*** Data listing Section Begins ***
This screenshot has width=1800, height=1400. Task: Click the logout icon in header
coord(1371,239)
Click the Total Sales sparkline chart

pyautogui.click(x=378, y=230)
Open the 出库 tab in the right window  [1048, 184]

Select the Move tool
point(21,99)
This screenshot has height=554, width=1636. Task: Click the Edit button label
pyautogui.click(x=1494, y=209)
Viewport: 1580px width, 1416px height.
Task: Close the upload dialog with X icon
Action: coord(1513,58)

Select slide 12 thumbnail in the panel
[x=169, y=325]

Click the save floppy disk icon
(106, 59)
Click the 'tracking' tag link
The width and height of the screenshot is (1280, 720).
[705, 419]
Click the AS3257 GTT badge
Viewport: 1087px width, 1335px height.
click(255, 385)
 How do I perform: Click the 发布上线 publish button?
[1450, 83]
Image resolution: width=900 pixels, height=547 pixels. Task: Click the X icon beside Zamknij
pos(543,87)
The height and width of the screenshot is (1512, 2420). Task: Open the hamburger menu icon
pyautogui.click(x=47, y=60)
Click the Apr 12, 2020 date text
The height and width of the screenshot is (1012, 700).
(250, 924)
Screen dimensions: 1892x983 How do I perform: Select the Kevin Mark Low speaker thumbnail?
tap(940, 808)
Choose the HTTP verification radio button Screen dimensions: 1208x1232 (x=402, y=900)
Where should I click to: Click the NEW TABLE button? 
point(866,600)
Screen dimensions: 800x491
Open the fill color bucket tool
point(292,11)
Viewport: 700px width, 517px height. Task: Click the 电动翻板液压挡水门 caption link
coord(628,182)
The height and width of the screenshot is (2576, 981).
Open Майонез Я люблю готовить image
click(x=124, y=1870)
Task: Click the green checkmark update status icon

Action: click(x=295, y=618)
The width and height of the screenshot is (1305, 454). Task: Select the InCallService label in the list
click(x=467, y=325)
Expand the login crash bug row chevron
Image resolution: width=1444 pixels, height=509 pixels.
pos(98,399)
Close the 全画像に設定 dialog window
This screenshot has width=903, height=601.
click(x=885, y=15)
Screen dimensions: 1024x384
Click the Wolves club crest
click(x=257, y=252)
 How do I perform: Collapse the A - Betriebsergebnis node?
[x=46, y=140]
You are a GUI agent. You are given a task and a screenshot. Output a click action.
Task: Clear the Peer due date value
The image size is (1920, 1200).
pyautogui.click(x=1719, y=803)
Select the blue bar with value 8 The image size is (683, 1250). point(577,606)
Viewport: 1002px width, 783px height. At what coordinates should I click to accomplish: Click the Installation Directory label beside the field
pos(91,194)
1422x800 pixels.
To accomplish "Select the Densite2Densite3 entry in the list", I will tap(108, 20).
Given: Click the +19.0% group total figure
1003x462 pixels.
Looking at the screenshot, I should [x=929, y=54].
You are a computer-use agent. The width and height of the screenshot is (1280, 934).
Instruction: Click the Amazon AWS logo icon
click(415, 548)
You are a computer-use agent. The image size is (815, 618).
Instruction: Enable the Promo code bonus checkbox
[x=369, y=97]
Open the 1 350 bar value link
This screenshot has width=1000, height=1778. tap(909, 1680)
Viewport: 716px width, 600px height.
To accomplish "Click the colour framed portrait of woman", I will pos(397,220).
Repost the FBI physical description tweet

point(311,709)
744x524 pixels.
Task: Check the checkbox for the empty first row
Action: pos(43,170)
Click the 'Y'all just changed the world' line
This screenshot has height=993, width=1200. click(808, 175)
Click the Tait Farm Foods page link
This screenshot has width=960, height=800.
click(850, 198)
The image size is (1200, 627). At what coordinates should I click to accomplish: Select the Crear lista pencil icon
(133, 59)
*** Data listing Section Ends ***
Lines in the data that hold "window" must be located and copied.

Open the 出库 tab in the right window  [1048, 184]
Close the 全画像に設定 dialog window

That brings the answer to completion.